Having returned from our grand overseas vacation, six whole weeks on the sunny island of England (no irony there, actually, as it only rained three days and we went to the beach several times a week and got TANS), I can finally relax into preparation mode for baby number three--closet reorganizing, furniture shopping and listening assiduously to my hypnobirthing CD.
Well, relax is a relative term. After the birth of my daughter, more than two years ago, the universe delivered me some growth opportunities (um, yes, irony there), in the form of one debilitating case of anxiety, a popular malady in my family, but one I had gratefully been relieved of having in heavy doses--until then.

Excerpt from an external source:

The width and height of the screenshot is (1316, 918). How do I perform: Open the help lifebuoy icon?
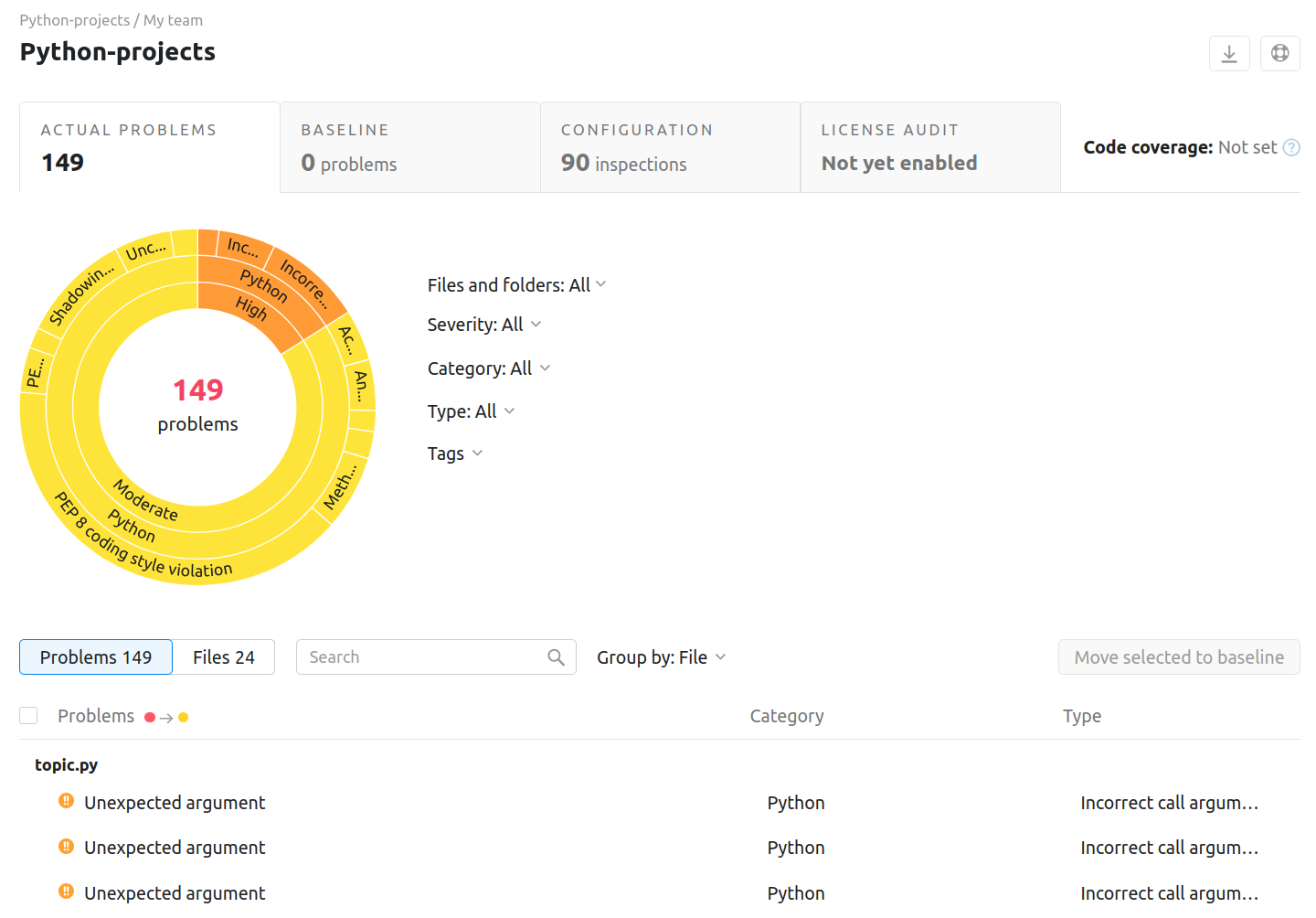(x=1279, y=54)
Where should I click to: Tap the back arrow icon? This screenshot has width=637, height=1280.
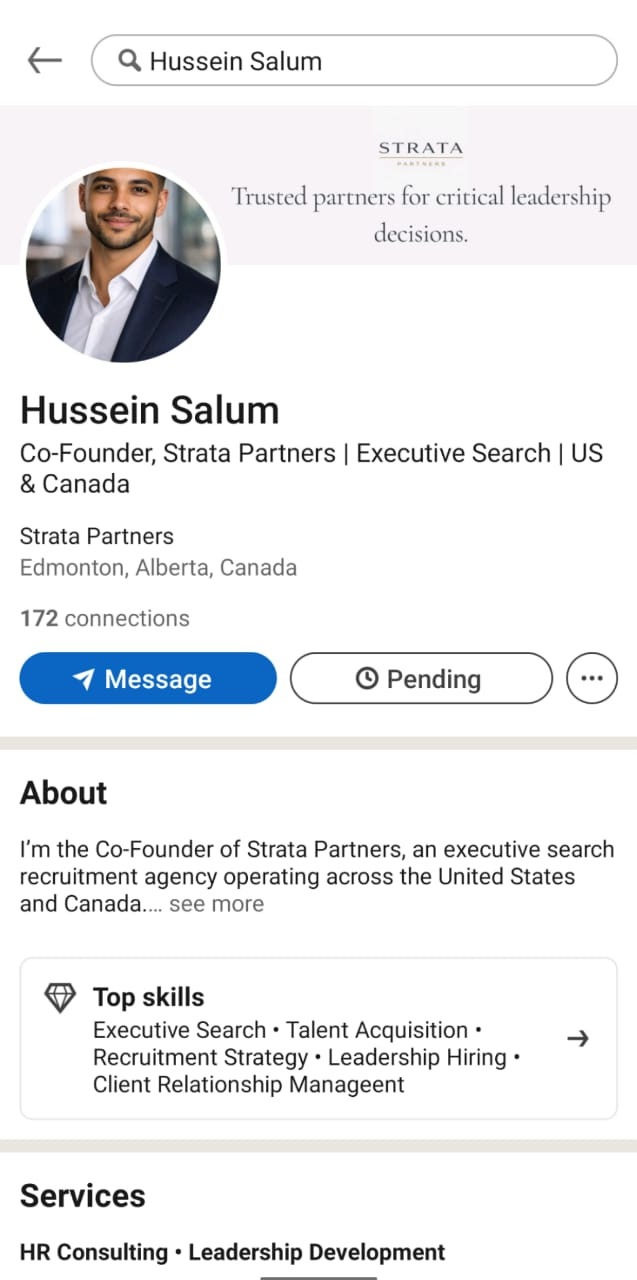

After two years of what I think of as particularly funny post-partum woe (much harder to laugh at your own post partum depression, but the post partum anxiety? Waking your husband at three in the morning convinced you're having a heart attack (heartburn)? Now that stuff is very funny. In fact, I have a whole routine worked up that someday, I'm sure, I'll be able to perform to large masses of women in huge theaters around the globe. But anyway, I digress), I had to face my ultimate phobia, flying on a plane. I have flown on many planes over the course of my life. I flew frequently between my two divorced parents as a child and for pleasure as a teenager and adventure in my twenties, but over time grew more and more afraid of it.
It would be hard to underestimate the sense of bravery I felt once I'd clicked my seat belt for our flight to London. To even sit there, going on a trip that was almost entirely for my husband, and therefor lacking any personal motivation, six months pregnant, with a four and a two year old, so frightened my knee caps were shaking, drew to mind Eleanor Roosevelt's famous quote: "You must do the thing you think you cannot do." Well, I did. And I'm better for it.

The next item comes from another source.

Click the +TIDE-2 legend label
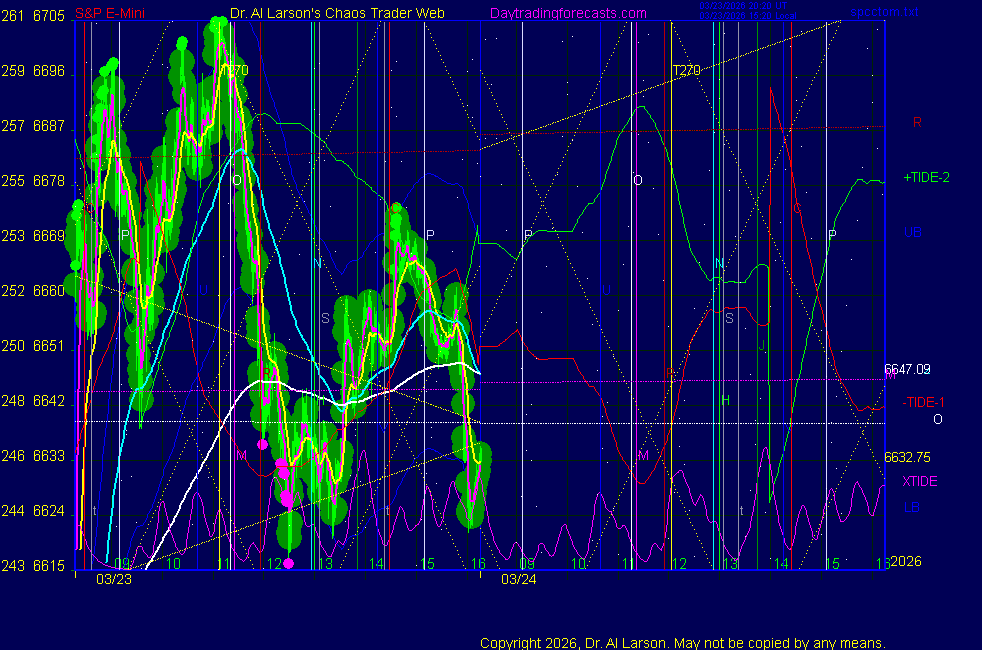This screenshot has width=982, height=650. point(926,177)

The truth is, I have called upon the same thing over the years of my life when in trouble or pain or fear, and I did it again as I've worked with healing from this post partum anxiety. My spiritual practice has sustained me, even when I have felt it ebb almost completely away. There is no doubt in my mind that God, as I understand God, got me on that plane and delivered me safely back. Now as to the matter of how I understand God...
That's a much longer and undoubtedly more boring post. I just wanted to send a word out to all the mamas who endure the same anxious days and nights, often in the first few years after children come along, that you are not alone--in any way--and peace is more possible than we even know--if we believe. Well, I believe, anyway. Sometimes with each breath I've got to believe again for the first time. Which is a good practice, entirely like motherhood, beginning again every time you think of it, to be more like the mother you'd like to be, courageous and kind.